_Material provided_.
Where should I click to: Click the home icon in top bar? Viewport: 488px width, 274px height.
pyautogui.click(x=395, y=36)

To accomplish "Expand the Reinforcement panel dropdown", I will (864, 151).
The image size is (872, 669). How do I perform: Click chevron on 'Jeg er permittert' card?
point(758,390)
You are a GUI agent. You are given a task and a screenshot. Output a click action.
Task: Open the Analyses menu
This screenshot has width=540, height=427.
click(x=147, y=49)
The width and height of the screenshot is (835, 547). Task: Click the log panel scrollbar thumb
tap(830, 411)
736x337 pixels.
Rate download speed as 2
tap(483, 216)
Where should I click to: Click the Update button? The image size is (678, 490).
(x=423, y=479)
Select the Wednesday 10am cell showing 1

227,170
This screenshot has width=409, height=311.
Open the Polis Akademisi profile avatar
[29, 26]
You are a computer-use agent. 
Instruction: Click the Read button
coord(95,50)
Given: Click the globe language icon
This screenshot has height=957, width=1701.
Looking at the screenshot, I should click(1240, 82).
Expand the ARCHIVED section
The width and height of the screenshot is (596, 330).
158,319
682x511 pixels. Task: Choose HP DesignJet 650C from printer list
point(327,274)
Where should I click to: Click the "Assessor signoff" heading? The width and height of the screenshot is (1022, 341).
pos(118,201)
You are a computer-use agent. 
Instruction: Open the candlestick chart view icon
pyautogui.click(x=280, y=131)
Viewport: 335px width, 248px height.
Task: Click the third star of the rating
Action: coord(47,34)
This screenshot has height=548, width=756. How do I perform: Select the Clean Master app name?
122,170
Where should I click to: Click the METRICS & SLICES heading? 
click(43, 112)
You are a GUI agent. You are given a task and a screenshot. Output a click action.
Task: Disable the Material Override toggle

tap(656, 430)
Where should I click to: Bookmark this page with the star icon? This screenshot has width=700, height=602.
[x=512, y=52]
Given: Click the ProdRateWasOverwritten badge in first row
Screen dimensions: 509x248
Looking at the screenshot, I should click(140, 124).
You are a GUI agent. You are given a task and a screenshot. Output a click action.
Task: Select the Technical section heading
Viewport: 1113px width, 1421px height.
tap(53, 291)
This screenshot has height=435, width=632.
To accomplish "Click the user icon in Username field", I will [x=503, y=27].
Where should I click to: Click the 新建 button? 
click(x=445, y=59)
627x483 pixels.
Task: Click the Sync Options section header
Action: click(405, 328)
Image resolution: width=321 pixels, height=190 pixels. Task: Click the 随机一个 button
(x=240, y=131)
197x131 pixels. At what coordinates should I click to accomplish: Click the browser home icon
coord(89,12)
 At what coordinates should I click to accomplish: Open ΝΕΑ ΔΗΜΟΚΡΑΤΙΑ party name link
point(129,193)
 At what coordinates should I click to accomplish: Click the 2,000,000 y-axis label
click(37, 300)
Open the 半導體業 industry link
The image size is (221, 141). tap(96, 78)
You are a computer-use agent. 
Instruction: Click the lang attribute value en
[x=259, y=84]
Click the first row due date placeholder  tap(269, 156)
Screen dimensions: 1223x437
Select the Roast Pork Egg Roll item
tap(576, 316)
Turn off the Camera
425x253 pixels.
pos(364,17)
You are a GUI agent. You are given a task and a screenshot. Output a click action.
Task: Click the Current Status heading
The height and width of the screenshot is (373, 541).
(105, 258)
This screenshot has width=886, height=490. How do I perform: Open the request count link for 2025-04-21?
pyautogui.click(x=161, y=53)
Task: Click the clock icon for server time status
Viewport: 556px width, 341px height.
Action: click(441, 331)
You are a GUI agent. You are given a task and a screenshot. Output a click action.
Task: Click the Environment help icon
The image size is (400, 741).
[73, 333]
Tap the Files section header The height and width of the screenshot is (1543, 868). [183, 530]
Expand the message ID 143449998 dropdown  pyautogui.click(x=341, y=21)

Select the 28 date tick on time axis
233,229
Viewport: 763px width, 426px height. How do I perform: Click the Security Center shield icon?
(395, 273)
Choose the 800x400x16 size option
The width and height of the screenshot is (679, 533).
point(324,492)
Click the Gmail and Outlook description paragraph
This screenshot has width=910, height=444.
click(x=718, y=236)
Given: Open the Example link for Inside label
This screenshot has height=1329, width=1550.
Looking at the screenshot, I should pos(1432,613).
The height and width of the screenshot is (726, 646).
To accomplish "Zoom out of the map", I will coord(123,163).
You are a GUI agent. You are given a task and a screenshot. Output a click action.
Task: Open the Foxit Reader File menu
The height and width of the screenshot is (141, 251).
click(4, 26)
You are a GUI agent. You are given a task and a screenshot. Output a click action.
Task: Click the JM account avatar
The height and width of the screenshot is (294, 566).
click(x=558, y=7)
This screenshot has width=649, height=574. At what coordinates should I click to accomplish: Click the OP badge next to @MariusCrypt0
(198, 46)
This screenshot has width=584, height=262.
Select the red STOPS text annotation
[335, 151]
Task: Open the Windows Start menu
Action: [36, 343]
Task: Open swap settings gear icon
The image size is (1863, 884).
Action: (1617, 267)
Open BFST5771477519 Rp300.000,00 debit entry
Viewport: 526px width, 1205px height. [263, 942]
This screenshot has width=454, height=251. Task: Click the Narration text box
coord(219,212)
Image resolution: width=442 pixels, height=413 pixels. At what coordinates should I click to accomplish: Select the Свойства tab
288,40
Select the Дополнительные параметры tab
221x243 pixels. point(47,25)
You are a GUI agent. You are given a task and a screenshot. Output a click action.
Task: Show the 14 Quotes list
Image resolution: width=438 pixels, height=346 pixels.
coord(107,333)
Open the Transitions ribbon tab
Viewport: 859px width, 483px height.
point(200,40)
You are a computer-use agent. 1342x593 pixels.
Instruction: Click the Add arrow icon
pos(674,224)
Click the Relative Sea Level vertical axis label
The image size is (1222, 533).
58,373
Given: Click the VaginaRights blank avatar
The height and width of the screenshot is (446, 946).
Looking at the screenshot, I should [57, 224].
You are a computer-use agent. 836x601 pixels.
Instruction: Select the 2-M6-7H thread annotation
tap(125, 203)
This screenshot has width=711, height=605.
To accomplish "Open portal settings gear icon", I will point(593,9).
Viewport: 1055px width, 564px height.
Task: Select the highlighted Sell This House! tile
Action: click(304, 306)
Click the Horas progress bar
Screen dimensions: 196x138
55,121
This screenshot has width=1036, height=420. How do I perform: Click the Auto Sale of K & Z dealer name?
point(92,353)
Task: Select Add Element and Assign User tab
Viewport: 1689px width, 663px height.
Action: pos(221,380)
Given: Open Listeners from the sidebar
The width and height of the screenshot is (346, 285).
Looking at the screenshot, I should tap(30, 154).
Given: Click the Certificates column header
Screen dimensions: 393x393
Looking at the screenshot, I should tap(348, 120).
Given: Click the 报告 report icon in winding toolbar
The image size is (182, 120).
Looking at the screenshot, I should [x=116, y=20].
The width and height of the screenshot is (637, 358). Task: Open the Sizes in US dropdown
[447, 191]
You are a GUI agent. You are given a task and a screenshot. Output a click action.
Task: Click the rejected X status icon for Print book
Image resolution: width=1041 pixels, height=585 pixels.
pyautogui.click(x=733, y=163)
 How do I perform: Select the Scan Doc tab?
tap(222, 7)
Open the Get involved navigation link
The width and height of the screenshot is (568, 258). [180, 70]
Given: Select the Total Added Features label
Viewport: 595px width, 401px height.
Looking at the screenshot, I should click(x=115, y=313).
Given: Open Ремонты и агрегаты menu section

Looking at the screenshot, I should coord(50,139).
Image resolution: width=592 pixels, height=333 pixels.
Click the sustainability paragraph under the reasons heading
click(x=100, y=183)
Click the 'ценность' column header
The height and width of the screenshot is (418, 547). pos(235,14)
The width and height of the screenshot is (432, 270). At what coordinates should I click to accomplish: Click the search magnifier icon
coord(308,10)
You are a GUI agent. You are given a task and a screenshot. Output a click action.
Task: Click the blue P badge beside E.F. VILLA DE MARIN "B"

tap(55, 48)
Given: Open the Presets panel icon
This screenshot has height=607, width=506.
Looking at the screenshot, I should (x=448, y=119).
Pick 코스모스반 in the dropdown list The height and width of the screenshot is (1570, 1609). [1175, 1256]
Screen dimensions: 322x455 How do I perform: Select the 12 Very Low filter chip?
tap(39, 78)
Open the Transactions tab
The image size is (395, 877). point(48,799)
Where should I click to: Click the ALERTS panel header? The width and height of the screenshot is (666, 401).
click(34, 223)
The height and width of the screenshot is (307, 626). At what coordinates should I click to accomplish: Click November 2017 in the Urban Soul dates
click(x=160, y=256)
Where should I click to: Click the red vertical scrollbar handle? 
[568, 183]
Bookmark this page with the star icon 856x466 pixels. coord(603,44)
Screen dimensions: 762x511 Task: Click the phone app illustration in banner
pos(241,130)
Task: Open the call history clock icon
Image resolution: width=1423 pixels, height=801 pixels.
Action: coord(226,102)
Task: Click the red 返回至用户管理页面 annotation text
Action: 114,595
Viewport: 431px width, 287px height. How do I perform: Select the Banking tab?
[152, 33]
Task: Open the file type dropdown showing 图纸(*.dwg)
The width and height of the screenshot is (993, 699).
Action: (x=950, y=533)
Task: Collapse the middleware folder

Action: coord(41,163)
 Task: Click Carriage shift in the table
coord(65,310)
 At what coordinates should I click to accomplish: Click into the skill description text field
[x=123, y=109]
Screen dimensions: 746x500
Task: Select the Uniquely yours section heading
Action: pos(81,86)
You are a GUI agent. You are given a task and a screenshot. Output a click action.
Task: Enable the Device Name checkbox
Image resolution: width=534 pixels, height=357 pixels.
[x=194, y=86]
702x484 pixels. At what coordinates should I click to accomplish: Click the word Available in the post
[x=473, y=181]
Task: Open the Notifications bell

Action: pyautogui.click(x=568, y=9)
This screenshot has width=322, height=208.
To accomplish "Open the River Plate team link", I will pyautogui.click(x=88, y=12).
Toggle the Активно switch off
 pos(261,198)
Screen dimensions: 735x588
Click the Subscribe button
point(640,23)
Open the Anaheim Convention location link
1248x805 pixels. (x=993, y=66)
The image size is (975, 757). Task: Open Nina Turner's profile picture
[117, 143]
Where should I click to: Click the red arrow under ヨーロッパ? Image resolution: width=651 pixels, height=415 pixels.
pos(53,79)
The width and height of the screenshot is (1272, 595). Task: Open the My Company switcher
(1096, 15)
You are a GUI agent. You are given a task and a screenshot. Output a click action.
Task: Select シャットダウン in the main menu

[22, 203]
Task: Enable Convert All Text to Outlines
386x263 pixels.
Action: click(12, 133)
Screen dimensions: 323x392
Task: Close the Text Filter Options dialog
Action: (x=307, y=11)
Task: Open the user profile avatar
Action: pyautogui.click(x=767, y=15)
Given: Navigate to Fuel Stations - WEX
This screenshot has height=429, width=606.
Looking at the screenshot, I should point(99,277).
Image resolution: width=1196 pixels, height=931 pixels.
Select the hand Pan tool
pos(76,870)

_Assignment_. Which lines in the data above contain "first"? Show each one.

_Written solution_.
Given: Click the ProdRateWasOverwritten badge in first row
Click the first row due date placeholder  tap(269, 156)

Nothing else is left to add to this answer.